— Task statement —
Put this sentence from the writing-advice text into Spanish: "I don’t believe fiction should be prescriptive."

— Text provided —

Ask An Author: "How do you write good issue scenes without making them exploitative?"
Each week, a new author will serve as your Camp Counselor, answering your writing questions. Christa Desir, our first counselor, writes contemporary fiction for young adults, and has volunteered as a rape victim activist for more than ten years. Her second book , Bleed Like Me , will be out this fall.
How do you write good issue scenes without making them exploitative? — Anonymous
So for me, the foundation of my issue books has always been testimony. I listen to people’s stories. I think any good writer is a good listener and a collector of stories. When it comes to tackling difficult issues so that they aren’t cliché or “after school special,” I start by reading or talking to people who have been through those issues. Then I think about what I want to say about these things. Not in terms of a “message,” but more in terms of what questions do I want to ask readers to think about.
I don’t believe fiction should be prescriptive. I don’t think it should be an alternative to therapy. And while I do know many people who have said certain books have “helped,” I think it is because those books asked the reader a question about themselves that made the reader understand something. It wasn’t the book that fed the answer to the reader, it was the question that sparked something.

— Supplied entries —

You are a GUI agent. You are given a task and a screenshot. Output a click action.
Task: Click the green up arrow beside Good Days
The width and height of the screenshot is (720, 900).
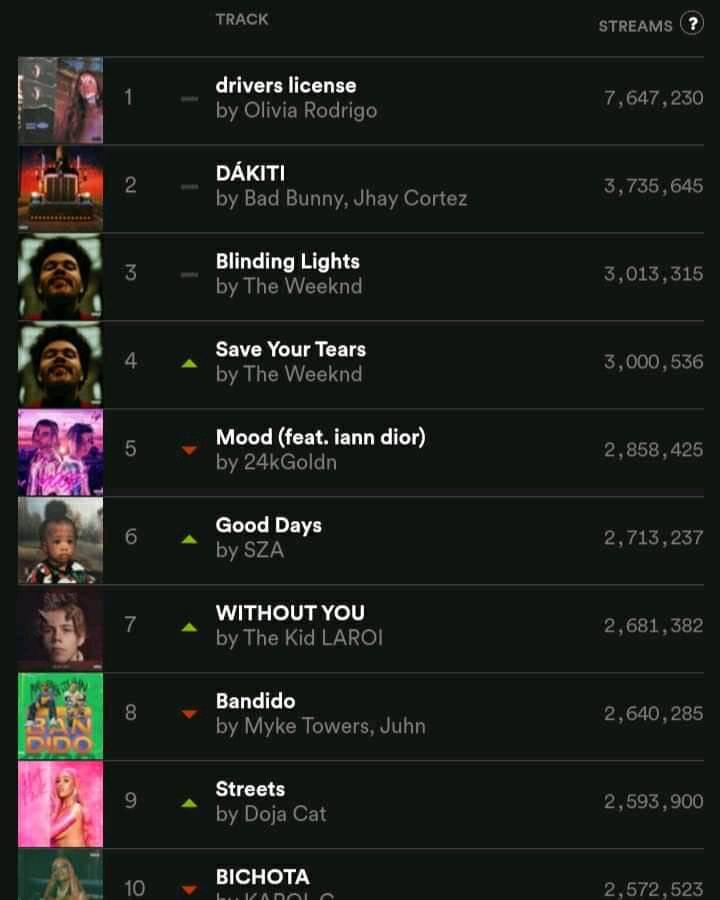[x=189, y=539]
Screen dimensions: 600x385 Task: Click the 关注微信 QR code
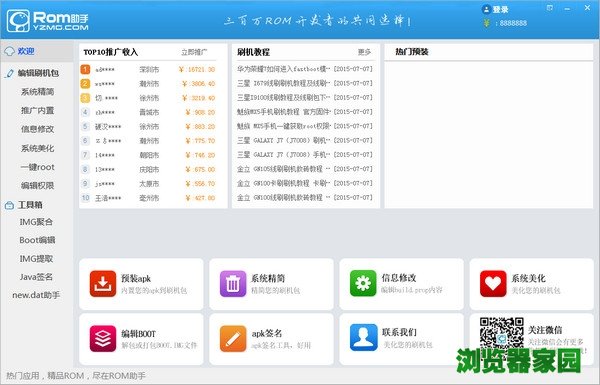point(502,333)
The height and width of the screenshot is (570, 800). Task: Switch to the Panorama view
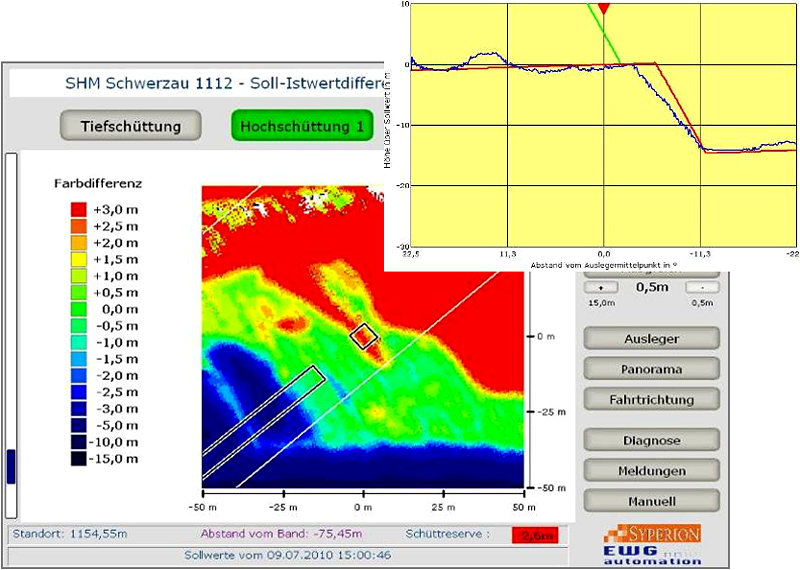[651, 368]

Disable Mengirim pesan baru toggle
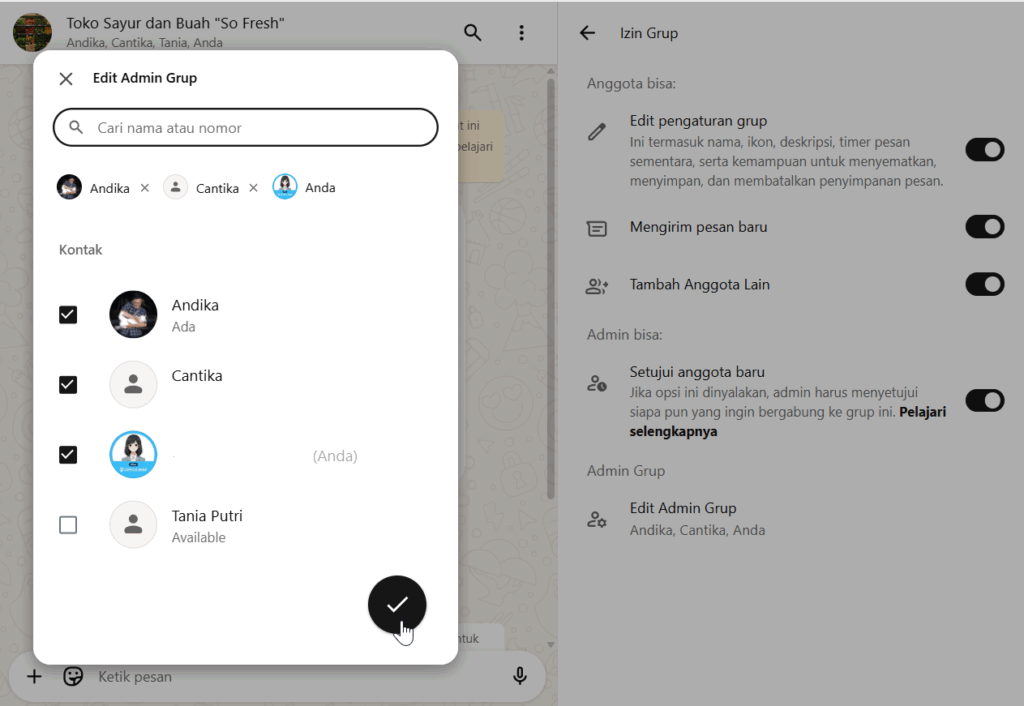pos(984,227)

— Output —
No creo que la ficción deba ser prescriptiva.